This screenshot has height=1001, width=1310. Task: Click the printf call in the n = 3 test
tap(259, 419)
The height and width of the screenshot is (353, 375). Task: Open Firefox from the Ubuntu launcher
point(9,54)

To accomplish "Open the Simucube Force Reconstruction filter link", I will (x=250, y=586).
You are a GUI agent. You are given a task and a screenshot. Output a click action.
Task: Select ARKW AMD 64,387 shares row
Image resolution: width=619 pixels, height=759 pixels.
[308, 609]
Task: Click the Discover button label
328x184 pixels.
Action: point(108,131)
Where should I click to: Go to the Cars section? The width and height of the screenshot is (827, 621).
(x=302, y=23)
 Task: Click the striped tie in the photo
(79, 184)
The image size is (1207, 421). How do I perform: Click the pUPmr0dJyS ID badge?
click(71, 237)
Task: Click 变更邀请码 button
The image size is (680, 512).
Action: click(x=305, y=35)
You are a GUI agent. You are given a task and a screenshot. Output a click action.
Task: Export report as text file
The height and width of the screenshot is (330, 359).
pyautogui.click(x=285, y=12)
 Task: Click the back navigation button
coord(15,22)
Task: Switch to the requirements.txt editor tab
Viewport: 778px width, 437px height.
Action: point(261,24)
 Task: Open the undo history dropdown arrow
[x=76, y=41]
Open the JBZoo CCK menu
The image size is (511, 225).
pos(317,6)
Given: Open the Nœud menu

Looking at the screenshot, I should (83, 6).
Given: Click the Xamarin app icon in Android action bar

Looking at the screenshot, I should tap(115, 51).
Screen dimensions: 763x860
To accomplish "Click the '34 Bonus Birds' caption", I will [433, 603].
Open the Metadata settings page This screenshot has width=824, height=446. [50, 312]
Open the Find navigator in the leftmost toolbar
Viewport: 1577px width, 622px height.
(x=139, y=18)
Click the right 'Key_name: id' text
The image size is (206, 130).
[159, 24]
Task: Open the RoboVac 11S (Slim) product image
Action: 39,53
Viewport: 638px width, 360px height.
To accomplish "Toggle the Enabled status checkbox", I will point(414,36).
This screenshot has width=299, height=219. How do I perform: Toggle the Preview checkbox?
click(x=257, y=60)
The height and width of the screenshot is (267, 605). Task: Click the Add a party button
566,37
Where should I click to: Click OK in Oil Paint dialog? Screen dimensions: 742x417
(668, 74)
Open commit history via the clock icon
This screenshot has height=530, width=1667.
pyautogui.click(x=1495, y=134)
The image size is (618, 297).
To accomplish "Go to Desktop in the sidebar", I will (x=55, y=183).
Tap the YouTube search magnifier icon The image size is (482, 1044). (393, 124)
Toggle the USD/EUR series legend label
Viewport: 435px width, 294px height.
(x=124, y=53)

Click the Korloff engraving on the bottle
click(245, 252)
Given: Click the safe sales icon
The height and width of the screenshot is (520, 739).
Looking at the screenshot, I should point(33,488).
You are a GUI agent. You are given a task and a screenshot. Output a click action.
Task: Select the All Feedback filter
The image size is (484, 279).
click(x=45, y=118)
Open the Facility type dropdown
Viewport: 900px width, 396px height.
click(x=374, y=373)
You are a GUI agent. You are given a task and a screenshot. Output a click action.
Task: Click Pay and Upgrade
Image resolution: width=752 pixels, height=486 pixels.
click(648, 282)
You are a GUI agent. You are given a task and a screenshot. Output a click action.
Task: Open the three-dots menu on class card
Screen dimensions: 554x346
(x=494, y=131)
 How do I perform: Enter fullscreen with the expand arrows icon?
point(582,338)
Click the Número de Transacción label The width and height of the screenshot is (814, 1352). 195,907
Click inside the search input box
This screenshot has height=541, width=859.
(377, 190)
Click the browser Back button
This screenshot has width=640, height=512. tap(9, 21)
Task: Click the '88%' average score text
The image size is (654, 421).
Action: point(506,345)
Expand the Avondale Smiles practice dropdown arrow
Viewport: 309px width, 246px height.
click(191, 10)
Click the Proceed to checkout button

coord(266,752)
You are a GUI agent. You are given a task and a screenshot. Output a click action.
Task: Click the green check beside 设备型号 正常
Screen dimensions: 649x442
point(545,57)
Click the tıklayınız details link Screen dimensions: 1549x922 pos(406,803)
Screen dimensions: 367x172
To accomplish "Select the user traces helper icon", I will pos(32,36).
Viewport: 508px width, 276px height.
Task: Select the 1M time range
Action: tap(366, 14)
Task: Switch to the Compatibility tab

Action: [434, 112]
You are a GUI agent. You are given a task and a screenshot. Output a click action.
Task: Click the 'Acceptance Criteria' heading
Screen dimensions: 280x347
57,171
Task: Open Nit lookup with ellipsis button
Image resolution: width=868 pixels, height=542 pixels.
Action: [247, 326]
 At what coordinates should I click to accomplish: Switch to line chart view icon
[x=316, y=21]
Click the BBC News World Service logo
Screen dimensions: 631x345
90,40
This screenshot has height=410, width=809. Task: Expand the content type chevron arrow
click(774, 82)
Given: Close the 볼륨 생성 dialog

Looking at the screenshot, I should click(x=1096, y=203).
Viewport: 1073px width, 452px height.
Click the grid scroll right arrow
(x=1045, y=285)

==========

Work required: Each line in the listing above from the one containing "Tap the YouTube" through the one containing "Given: Click the safe sales icon" should be repeated exactly, and no other line.

Exercise output:
Tap the YouTube search magnifier icon The image size is (482, 1044). (393, 124)
Toggle the USD/EUR series legend label
Viewport: 435px width, 294px height.
(x=124, y=53)

Click the Korloff engraving on the bottle
click(245, 252)
Given: Click the safe sales icon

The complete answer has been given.